◆ SET OF TASKS:
1) Reproduce the stretch of the feature release plan from "Failed/Duplicate job records" through "job completion time)".
2) Name every owner listed in the feature release plan.

* start EXCERPT *

ZZ Feature Release Plan 2022 01 30

Improvements

Owner: David

Unified job template for distributed/elastic/simple training jobs
Dynamic job resize with a centralized GPU allocator
Unified interface for different framework implementation, clear state transition and control

Design choices

1) how to aggregate logs, launcher pod

2) multiple gpu per pod or one gpu per pod

3) stateful set or individual pod

Owner: Hao

Process level GPU memory usage control through intercept CUDA driver API
GPU thread usage control, explore different methods and evaluate delay brought by usage control

Evaluate LD_PRELOAD setting conflicts between platform and user script, with environment variable or binary

Time kernel launch function start and end, sleep on overused thread

Owner: Ziyu

MongoDB stored fine-grained job execution record, e.g. no of workers, worker resource utilization distribution etc.
Persist data with local persist volume

Failed/Duplicate job records collection, Running job records update

ML Framework and CUDA level metrics exporter design

Owner: Yaohui

New score function, and synthetic device ID management, support Alnair vGPU resources
Scheduling with forecast (GPU utilization and job completion time)

Owner: Zhaobo

MLPerf benchmark
Average job completion time benchmark (Group of jobs), cluster resource utilization

Owner: Steven

Track and report Pytorch/Tensorflow/Horovod job execution performance and bottleneck with Nsight and Tensorboard
Optimize ML Framework and job placement

* end EXCERPT *
* start DATA SECTION *

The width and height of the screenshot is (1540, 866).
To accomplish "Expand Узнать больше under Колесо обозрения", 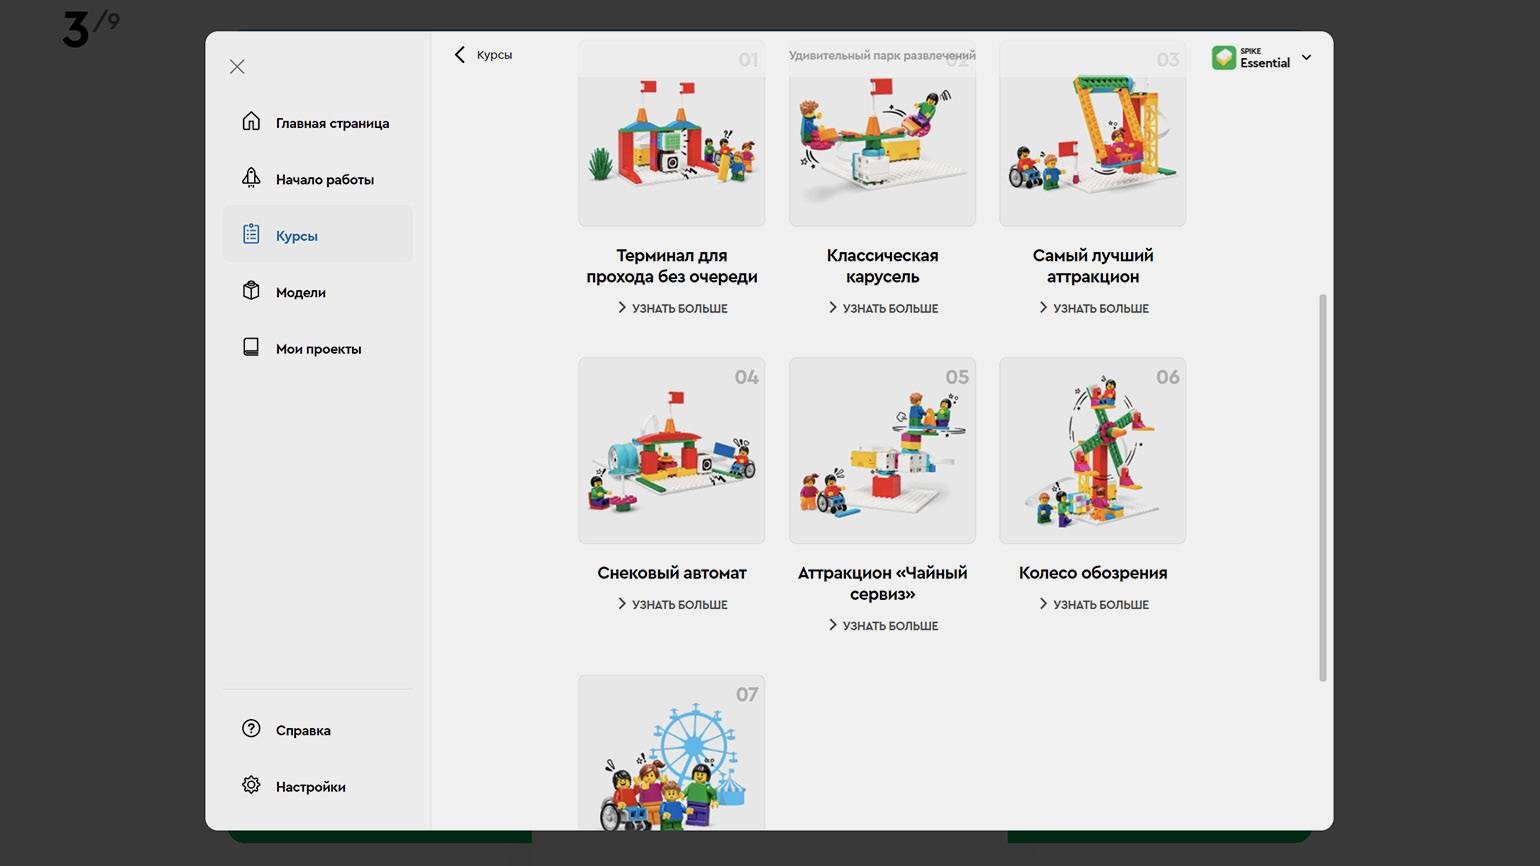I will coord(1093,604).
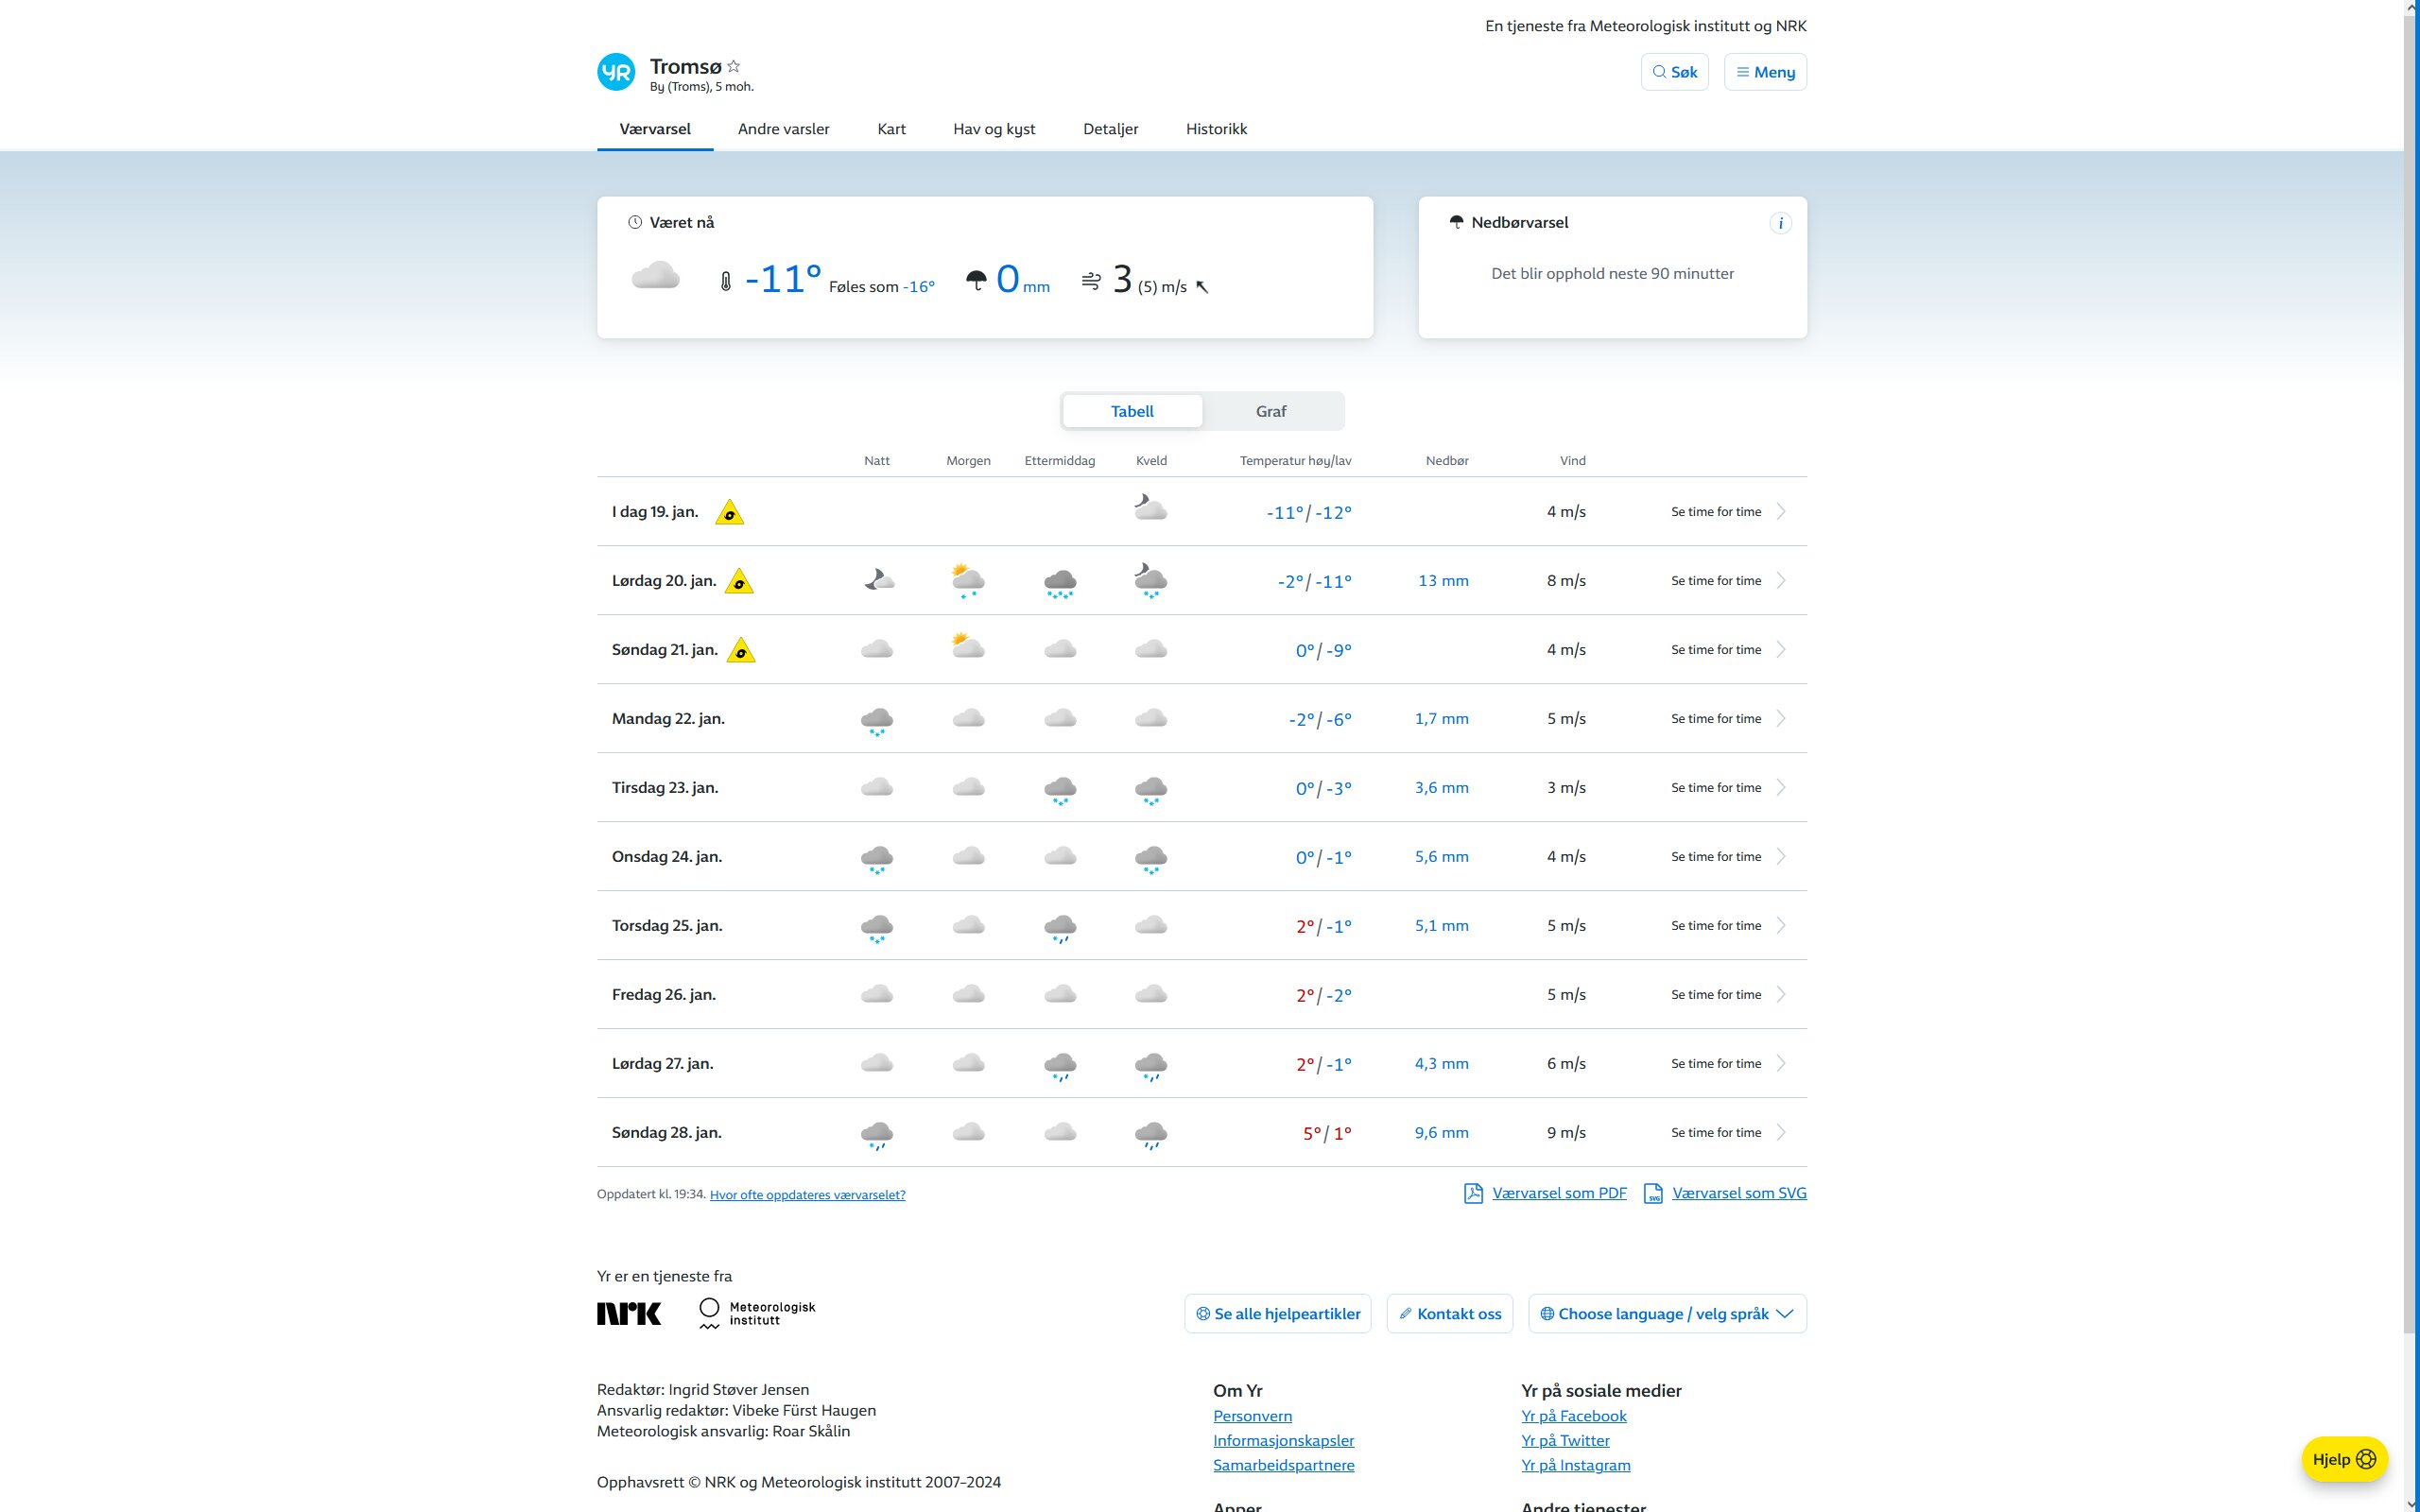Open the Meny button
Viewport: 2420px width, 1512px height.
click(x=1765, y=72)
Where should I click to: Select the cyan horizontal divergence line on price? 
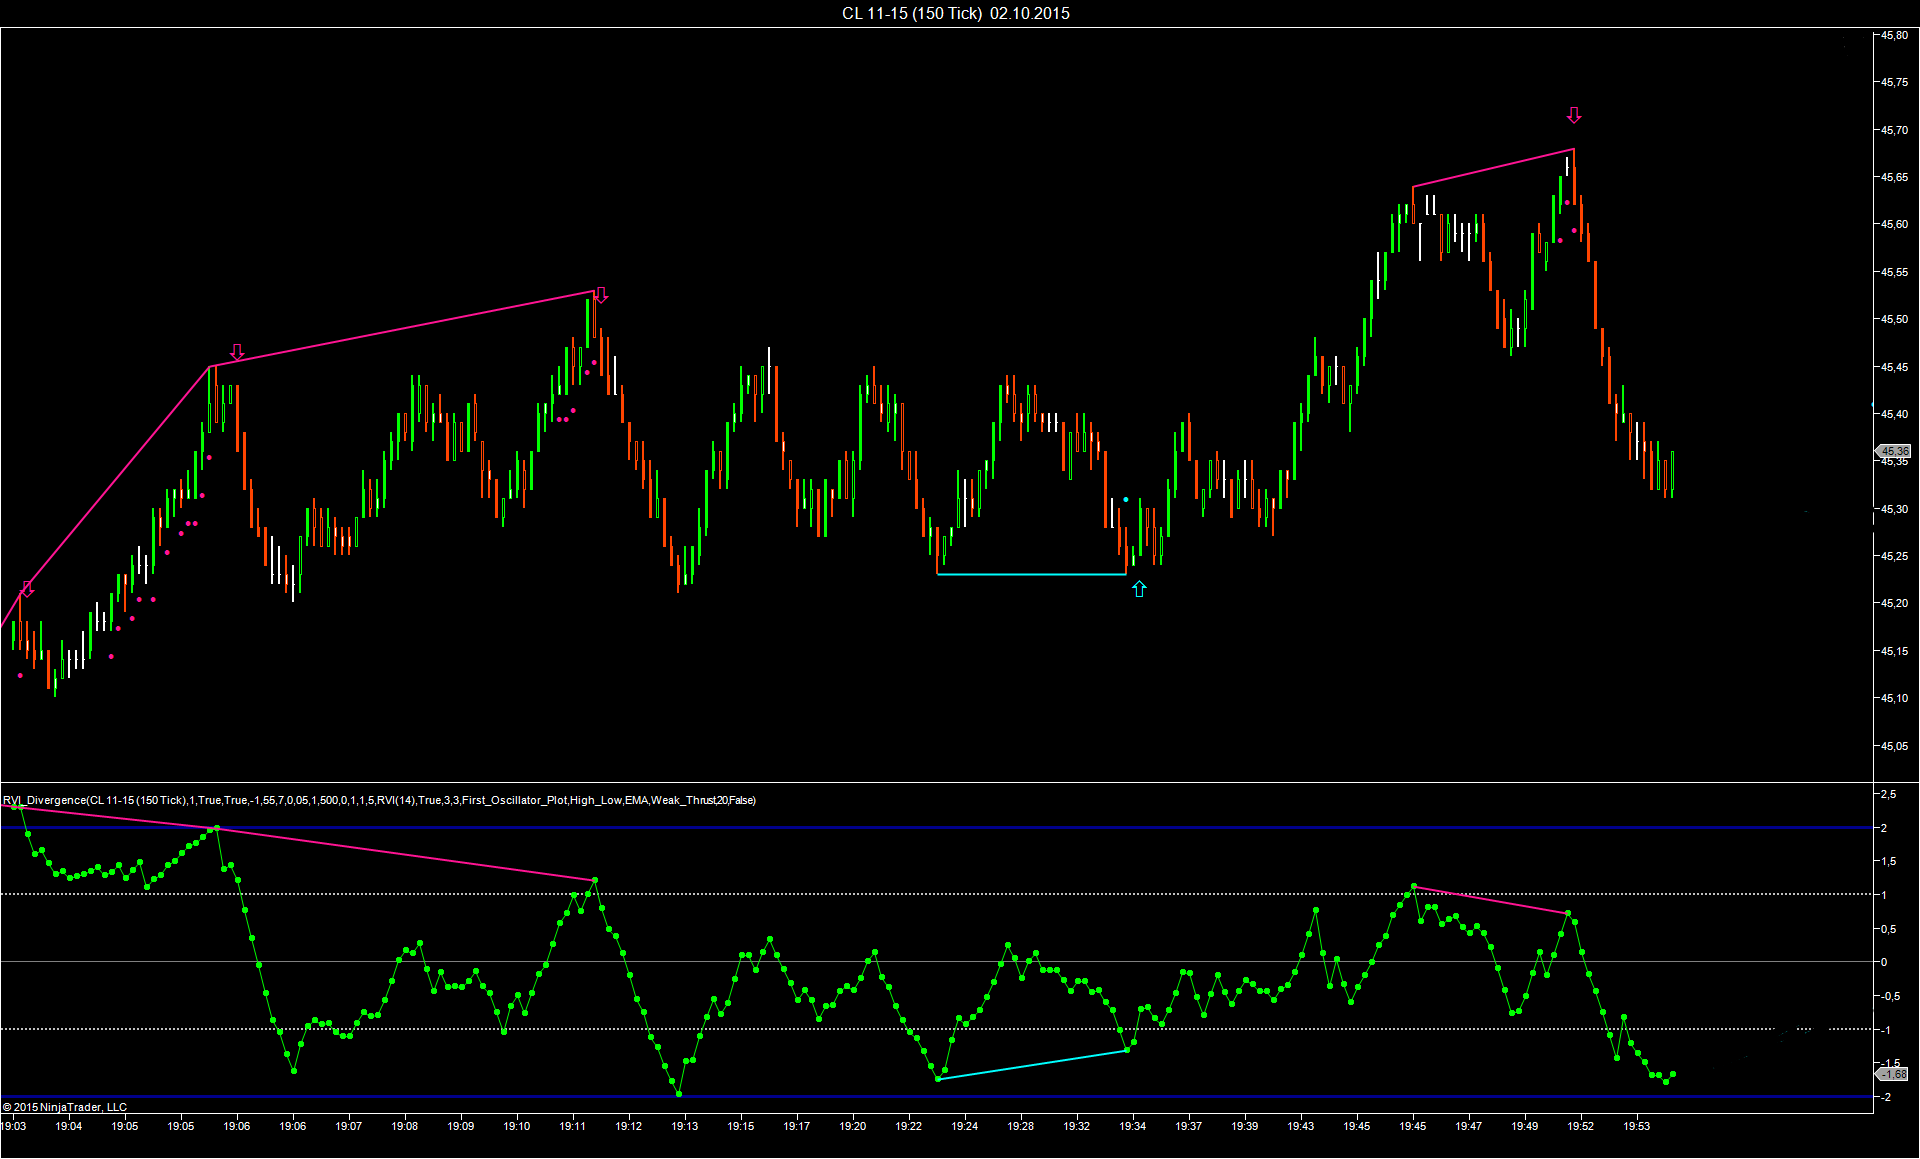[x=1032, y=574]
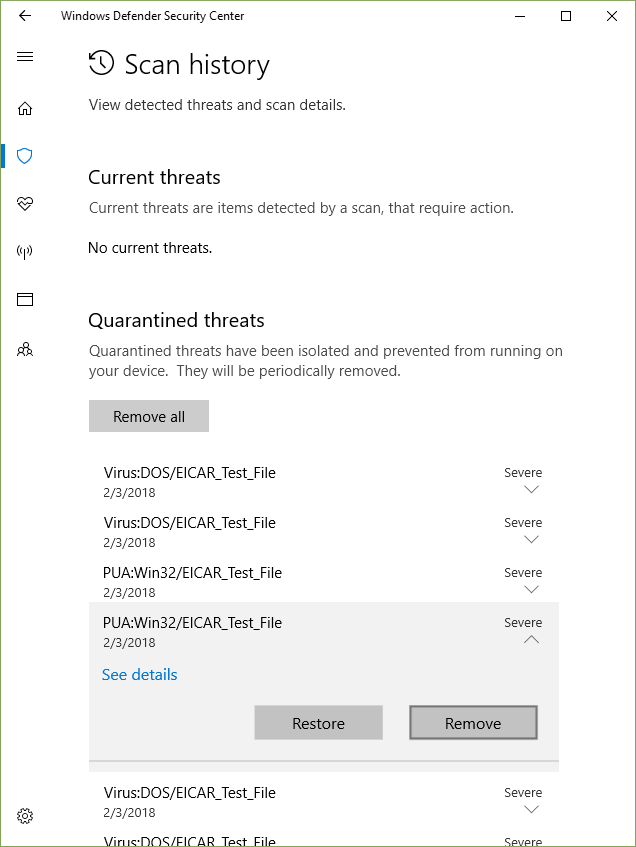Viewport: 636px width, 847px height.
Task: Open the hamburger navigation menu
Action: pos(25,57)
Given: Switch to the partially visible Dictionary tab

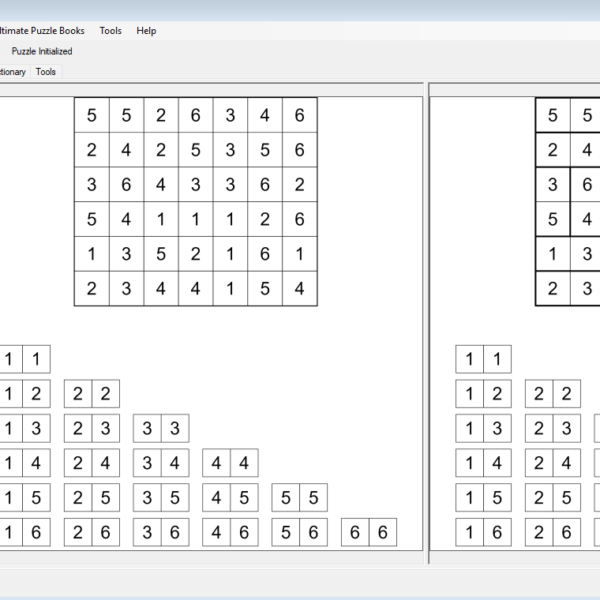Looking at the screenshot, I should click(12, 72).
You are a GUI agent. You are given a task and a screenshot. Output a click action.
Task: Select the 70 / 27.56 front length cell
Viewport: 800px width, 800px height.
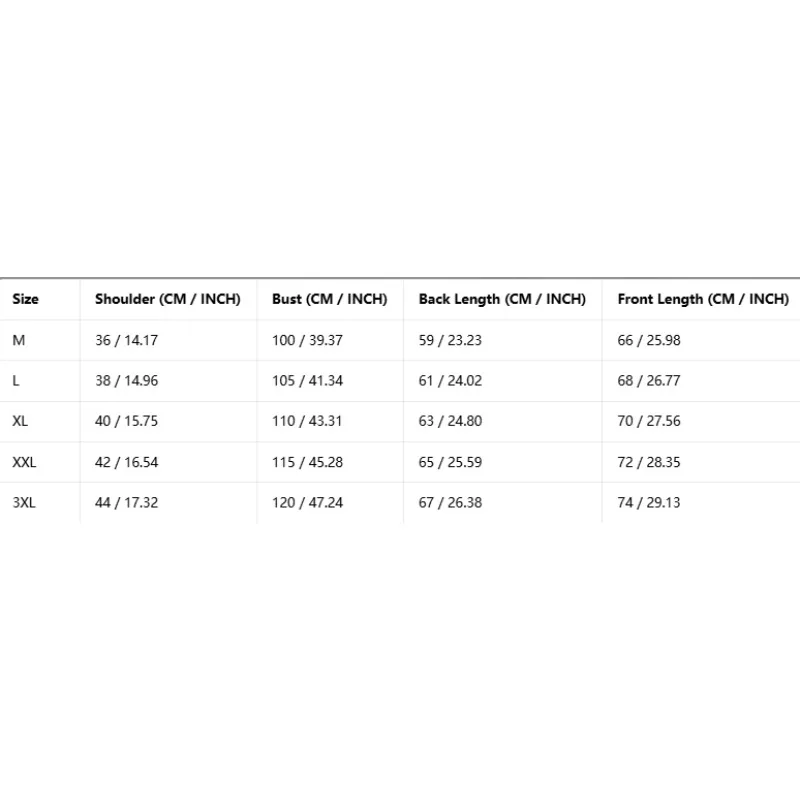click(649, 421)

* end DATA SECTION *

◆ TASK-BY-TASK SOLUTIONS:
1)
Failed/Duplicate job records collection, Running job records update

ML Framework and CUDA level metrics exporter design

Owner: Yaohui

New score function, and synthetic device ID management, support Alnair vGPU resources
Scheduling with forecast (GPU utilization and job completion time)

2) David, Hao, Ziyu, Yaohui, Zhaobo, Steven